**Exercise objective**
Once you have located the line containing "You are a computer-use" in the material below, return it exactly along with each line after it through the line containing "Instruction: Click the Open button".

**Working data**

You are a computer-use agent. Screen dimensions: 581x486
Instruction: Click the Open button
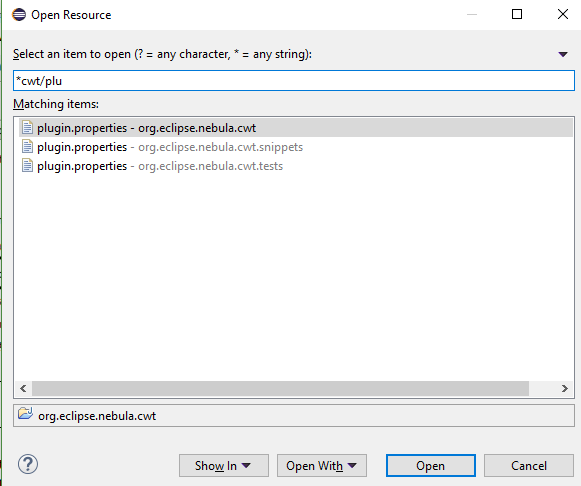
---
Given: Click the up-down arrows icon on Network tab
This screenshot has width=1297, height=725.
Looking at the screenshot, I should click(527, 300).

**Your solution**
You are a computer-use agent. Screen dimensions: 581x486
Instruction: Click the Open button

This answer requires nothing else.